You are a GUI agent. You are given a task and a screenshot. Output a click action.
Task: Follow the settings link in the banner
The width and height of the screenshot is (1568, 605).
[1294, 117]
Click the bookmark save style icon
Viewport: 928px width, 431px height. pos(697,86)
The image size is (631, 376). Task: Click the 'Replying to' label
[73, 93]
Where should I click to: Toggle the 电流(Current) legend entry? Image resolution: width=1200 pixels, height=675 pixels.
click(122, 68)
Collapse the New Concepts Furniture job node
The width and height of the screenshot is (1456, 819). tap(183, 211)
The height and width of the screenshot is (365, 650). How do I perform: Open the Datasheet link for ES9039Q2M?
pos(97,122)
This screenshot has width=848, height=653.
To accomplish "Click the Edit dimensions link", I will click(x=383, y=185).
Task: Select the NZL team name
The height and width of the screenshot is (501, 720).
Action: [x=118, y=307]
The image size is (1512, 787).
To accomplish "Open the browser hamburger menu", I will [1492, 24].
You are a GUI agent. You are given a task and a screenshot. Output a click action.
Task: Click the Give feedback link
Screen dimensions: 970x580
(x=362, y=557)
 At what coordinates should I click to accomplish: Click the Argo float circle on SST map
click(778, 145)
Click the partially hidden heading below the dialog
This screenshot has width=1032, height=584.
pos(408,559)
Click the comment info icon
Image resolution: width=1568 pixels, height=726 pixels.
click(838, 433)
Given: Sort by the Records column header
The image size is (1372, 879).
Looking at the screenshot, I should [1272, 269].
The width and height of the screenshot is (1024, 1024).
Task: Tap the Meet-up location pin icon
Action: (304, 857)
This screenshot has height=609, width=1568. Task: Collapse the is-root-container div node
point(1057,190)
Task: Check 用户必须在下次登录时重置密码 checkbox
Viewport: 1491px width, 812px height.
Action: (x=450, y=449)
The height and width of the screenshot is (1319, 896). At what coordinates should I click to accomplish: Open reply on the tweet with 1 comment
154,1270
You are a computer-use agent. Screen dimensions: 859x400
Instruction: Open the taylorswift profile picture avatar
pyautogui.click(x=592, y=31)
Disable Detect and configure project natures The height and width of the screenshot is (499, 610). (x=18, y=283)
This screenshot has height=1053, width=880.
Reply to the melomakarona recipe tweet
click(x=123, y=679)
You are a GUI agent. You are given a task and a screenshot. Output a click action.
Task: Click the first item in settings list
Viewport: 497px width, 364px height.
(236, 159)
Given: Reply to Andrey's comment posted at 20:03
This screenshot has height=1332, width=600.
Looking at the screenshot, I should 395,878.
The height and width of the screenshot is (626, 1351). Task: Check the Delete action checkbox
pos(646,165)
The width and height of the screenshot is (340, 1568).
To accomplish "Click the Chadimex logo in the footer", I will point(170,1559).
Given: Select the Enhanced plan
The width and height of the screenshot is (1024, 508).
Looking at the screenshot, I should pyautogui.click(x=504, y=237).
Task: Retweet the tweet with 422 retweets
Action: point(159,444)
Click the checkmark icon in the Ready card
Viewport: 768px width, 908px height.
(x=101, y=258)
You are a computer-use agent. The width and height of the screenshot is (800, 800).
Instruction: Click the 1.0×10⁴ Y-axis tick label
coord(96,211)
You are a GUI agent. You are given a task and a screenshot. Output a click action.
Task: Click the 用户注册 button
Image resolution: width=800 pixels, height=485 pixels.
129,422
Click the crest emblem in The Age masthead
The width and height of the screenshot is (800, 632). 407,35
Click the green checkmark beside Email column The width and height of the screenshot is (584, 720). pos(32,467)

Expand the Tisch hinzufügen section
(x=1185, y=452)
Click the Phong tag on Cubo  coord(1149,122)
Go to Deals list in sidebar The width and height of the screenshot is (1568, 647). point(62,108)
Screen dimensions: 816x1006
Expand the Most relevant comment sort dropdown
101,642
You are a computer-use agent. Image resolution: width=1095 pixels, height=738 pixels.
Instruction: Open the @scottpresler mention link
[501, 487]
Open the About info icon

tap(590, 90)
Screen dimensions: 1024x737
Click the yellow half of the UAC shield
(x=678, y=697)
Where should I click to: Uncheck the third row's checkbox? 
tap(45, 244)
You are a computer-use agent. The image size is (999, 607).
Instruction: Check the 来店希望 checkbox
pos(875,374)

◆ **Assigned task**:
Lines of the material may hold the string "column". Copy each one that does.

◆ **Written response**:
Given: Sort by the Records column header
Click the green checkmark beside Email column The width and height of the screenshot is (584, 720). pos(32,467)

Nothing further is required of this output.